Work request
Please give back word for word the lines below, from the first one through the one with "Плита покрытия ПТ 300.210.14-6 (448, 1981)".

(Listed records Opens)

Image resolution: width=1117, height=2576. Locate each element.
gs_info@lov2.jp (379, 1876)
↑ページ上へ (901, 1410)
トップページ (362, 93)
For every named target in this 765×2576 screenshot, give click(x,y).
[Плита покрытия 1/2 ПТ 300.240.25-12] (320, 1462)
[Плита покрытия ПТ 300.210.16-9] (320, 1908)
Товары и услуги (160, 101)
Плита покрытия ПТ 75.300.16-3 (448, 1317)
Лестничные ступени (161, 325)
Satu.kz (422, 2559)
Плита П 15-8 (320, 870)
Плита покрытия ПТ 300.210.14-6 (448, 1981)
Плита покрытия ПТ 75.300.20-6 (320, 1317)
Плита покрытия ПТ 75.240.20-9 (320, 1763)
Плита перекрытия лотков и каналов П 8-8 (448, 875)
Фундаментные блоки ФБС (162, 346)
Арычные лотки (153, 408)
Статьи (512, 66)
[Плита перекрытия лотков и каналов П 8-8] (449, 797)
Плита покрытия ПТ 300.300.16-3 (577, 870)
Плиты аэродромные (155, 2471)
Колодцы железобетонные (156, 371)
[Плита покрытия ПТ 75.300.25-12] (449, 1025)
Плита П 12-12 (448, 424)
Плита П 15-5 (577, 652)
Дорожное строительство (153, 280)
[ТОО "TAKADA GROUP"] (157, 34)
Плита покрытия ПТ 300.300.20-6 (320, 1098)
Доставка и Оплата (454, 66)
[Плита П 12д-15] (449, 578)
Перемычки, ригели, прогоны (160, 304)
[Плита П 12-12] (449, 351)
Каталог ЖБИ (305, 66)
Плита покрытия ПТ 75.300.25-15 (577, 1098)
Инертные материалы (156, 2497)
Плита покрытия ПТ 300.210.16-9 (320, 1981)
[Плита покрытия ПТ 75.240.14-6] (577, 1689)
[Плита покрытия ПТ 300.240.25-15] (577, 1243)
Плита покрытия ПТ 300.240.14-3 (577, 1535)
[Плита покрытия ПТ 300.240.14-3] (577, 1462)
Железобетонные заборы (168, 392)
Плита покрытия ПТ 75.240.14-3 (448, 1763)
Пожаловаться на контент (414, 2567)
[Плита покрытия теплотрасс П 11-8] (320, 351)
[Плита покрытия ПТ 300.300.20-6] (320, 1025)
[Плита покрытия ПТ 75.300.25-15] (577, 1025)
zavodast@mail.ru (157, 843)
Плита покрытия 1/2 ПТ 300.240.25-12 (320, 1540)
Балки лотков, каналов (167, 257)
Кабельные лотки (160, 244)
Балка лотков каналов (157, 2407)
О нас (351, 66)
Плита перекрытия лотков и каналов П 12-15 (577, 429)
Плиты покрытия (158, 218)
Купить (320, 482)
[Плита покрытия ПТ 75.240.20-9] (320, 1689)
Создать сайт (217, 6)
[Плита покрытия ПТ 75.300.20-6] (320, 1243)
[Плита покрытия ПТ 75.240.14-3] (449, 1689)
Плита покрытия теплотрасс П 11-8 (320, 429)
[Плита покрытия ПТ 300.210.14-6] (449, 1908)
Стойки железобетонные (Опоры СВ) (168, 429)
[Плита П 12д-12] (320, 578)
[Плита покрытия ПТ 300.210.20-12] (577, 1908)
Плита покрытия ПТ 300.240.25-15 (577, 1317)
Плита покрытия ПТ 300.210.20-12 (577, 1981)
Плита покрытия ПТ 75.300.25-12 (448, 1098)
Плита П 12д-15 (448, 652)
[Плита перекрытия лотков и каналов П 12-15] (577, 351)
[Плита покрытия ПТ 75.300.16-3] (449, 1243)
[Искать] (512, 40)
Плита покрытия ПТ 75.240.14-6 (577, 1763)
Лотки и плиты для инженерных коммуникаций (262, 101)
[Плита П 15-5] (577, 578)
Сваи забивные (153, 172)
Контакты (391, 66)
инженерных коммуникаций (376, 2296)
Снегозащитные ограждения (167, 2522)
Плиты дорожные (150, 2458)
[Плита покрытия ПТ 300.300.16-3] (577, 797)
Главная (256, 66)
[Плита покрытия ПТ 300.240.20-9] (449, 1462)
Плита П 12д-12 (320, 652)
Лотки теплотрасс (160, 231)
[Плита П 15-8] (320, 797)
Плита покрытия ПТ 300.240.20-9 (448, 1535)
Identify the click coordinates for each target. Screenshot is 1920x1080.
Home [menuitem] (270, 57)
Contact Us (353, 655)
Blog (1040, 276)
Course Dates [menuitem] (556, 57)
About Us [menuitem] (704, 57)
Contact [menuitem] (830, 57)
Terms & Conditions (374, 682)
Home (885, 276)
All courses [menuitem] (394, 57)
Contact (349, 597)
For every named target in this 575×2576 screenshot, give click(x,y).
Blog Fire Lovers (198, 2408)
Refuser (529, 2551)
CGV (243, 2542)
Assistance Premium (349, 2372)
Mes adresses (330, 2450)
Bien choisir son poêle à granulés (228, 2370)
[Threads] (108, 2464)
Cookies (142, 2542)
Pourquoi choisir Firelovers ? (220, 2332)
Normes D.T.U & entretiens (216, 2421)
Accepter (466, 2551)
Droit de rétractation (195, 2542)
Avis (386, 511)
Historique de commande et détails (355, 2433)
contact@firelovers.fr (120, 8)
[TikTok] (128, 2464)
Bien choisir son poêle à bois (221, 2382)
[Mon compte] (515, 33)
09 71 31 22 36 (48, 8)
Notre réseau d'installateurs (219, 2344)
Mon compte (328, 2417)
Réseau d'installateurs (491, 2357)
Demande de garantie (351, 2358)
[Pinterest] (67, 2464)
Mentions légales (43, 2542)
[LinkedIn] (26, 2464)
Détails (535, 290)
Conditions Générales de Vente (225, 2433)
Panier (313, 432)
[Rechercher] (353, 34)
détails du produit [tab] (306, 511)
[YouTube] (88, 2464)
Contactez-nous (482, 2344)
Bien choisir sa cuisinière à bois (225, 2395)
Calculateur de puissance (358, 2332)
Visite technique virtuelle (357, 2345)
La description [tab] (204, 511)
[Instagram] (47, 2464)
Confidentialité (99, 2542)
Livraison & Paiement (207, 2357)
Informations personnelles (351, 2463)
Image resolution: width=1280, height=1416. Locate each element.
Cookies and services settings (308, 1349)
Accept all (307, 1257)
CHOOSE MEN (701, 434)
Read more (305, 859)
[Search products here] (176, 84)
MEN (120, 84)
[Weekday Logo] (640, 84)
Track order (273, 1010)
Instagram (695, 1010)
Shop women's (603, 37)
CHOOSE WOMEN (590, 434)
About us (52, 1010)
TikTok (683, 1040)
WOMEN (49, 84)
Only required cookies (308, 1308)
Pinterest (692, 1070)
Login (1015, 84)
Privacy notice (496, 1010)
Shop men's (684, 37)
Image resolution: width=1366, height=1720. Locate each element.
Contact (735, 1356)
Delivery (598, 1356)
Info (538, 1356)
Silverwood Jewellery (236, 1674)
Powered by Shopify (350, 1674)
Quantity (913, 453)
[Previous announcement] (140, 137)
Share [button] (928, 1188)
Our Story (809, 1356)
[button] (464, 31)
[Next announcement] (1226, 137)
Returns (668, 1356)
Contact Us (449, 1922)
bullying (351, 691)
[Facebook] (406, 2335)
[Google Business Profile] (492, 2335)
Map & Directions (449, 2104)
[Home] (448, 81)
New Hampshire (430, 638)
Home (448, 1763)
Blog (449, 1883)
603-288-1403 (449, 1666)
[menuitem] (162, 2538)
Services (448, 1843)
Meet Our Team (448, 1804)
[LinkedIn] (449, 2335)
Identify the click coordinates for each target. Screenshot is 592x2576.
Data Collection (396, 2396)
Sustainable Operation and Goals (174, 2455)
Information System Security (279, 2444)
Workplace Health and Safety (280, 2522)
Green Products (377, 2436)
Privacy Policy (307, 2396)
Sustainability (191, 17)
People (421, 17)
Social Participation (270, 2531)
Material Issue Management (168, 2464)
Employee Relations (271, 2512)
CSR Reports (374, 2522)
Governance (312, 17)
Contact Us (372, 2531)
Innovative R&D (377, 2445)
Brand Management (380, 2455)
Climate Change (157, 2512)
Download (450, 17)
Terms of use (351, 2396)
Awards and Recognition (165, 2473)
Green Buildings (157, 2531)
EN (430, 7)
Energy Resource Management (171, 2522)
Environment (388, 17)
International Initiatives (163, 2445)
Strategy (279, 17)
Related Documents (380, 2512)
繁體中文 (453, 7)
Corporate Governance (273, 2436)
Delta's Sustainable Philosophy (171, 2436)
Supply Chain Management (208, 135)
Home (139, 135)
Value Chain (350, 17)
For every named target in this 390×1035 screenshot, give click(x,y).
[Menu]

(Listed records Closes)

Written reply
Image resolution: width=1117, height=2576. Locate each element.
gs_info@lov2.jp (379, 1876)
↑ページ上へ (901, 1410)
トップページ (362, 93)
For every named target in this 765×2576 screenshot, give click(x,y).
[Плита покрытия 1/2 ПТ 300.240.25-12] (320, 1462)
[Плита покрытия ПТ 300.210.16-9] (320, 1908)
Товары и услуги (160, 101)
Плита покрытия ПТ 75.300.16-3 (448, 1317)
Лестничные ступени (161, 325)
Satu.kz (422, 2559)
Плита П 15-8 (320, 870)
Плита покрытия ПТ 300.210.14-6 (448, 1981)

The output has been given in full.